Para Soler, «solucionar la demanda del agua en el Valle de Aridane por una galería del túnel de trasvase y desde Las Breñas hacia Fuencaliente por la otra, es resolver el problema del agua en la isla».
Así, defiende que el agua de las galerías es de mejor calidad sin problemas para riego ni para abasto urbano. De hecho, la calidad del agua de la galería de Breña Alta es válida para embotellar. No ocurre lo mismo con la calidad del agua de los pozos, que es ya actualmente mala y en muchos casos roza la aceptabilidad para el abasto o para la agricultura.
El agua de las galerías se reparte por gravedad, por lo que su transporte hasta las zonas de la mayor parte del consumo se hace sin coste alguno. El agua de los pozos hay que bombearla hasta la cota 400, mientras que el agua de las desaladoras no solo hay que bombearla hasta esa cota, sino que antes hay que producirla con costes equivalentes a un bombeo de 700 metros de altura. Los costes de estas elevaciones y producción de agua son de consumo eléctrico, con lo que están supeditados a la fluctuación de precios de las empresas eléctricas, apunta también Soler.
Por el contrario, la perforación y la extracción del agua del trasvase no genera ningún aumento del consumo eléctrico insular. Mientras que el aumento de la extracción de agua de pozos o la producción de agua desalada generará un enorme incremento en la potencia eléctrica, a la vez que produce un mayor consumo energético. Por ende, el incremento del consumo genera una mayor contaminación por aporte de CO2 y demás componentes asociados por el aumento del consumo y quema de petróleo.

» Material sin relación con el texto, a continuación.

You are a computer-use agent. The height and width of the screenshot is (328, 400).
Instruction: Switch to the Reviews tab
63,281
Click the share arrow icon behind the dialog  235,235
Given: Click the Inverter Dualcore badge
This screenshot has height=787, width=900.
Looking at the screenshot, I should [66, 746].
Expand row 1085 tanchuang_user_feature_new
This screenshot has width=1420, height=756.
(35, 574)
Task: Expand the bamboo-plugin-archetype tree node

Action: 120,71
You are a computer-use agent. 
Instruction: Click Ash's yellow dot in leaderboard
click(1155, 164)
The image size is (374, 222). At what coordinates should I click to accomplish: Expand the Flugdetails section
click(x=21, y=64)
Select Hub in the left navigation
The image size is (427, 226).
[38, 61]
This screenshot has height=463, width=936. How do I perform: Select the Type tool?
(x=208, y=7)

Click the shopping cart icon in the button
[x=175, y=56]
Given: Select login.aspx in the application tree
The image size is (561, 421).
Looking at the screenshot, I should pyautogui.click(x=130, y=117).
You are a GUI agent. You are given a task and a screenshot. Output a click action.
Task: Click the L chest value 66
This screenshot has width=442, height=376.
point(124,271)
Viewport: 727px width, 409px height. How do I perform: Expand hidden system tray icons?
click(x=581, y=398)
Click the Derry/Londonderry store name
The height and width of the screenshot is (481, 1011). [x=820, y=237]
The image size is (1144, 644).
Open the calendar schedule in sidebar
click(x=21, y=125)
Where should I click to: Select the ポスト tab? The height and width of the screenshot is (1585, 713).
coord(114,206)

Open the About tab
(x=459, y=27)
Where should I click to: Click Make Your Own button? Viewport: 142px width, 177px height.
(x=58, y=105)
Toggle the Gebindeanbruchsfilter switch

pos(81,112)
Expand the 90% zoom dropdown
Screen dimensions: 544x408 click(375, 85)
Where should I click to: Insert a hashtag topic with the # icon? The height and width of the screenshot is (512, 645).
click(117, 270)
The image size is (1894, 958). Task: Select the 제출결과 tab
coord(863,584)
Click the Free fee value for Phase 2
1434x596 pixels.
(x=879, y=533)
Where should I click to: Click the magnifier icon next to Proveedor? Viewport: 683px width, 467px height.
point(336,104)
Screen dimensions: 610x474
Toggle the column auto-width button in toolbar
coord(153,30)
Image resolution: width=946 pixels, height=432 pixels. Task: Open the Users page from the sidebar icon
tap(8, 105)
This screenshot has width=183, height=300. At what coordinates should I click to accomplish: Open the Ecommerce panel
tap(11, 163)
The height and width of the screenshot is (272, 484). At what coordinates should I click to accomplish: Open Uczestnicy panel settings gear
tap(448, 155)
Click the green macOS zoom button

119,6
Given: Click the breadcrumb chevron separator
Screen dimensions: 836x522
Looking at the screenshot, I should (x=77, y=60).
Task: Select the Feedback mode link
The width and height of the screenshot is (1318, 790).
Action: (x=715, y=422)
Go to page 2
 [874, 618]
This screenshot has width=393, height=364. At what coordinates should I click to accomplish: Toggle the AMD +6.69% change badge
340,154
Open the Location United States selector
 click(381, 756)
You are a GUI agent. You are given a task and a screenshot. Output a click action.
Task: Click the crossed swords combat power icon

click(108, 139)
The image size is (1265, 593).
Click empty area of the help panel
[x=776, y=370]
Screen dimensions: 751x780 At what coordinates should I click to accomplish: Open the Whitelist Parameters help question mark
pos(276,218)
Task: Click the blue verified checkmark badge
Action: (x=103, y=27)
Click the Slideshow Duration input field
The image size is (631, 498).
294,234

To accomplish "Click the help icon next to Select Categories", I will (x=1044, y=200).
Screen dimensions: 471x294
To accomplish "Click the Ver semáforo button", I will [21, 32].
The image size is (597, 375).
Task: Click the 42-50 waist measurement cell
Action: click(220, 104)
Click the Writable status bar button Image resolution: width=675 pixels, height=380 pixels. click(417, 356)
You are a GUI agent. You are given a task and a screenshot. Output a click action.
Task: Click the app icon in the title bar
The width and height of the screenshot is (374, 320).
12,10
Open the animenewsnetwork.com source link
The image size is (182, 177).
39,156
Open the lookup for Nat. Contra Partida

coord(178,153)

En este sentido, también apunta que «el empleo de agua desalada genera una contaminación por vertidos de salmuera en el litoral insular, con aportes de caudal de aguas hipersalinas al litoral, equivalentes a algo más de las aguas desaladas que producen.
Por esto, es claro al afirmar que «las únicas aguas que aseguran una solución sostenible en la isla de La Palma son las aguas subterráneas captadas mediante galerías, ya que han demostrado en 150 años de historia que los caudales los mantienen constantes a la vez que su calidad por extraer recursos». Tanto los bombeos desde los pozos como las desaladoras al consumir electricidad y esta depender del petróleo, están quemando reservas.
Respecto a la construcción de la galería, señala que «la tecnología es totalmente canaria», por lo que no depende de componentes o técnicos ajenos al archipiélago e incluso a la isla. La tecnología y los repuestos de bombas y especialmente de las desaladoras son totalmente ajenos a Canarias, lo que genera una dependencia con el exterior.
La única solución para mejorar la calidad del cultivo palmero y devolverle la fama que antaño tuvo de ser el mejor plátano de Canarias, es a base de aportar agua barata y de excelente calidad. Esas dos premisas solo la cumple el agua del acuífero del Arco de La Cumbre, el mejor acuífero de Canarias.